The Greatest Showman IS The Greatest Show …

The Greatest Showman is a perfect film.

Yeah, I know it may not be historically accurate to the true-life story of the legendary P.T. Barnum. But it doesn’t claim to be anything but what it is … a movie. There’s no “based on a true story” at the beginning of the film. And come on, The Perfect Storm made this claim years ago … a true story? Seriously? With no one living to tell the tale? Please.

In a world that spends too much of its time focusing on the negative, The Greatest Showman is Hope. It’s Joy. It celebrates Uniqueness and welcomes the Outcast to the big screen. It’s Kindness. It smears the line when Racism divides. It admits Mistakes and offers Forgiveness. It Dreams.
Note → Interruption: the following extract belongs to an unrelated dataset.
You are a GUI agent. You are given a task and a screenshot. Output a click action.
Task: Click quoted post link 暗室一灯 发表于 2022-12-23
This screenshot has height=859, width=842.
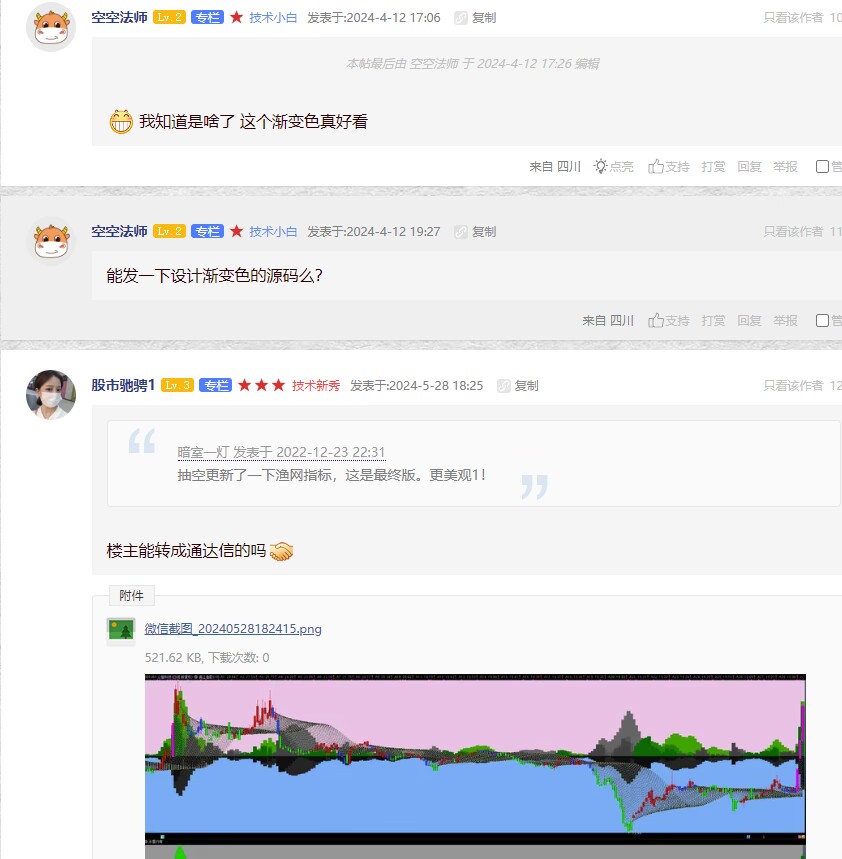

And it does so in Technicolor with an infectious musical score that I bought on iTunes only moments after returning home from the film … and my daughter and I play constantly.

The Greatest Showman is a phenomenon, drawing more people to the theaters weeks after its initial debut than during its initial release. And why is that? Because in a world where drama, dissatisfaction and intolerance seems to abide, people want to remember there is Joy, Hope, Forgiveness, Kindness and Acceptance. They want to know that despite their scars, darkness, mistakes and individuality, they are still welcome … that the world will not stifle what they have to offer.

Many years ago, my family took a summer vacation to Washington DC. We did all the “standard” stuff, touring the Smithsonian, monuments and historical sites. Then, one day, we decided to visit The Kennedy Center. During our tour, we were admitted to take a look at the revered Lincoln Theatre. And what met our eyes was truly miraculous.

The entire theatre looked like a circus. The stage glittered with color, decorated in the grand style of all things spectacular — including a tightrope, a unicycle and a high-flying dangling trapeze. The tour guide explained to us that the musical Barnum, starring Stacy Keach, was performing that evening. My dad didn’t hesitate. He headed to the box office to purchase tickets for the show immediately.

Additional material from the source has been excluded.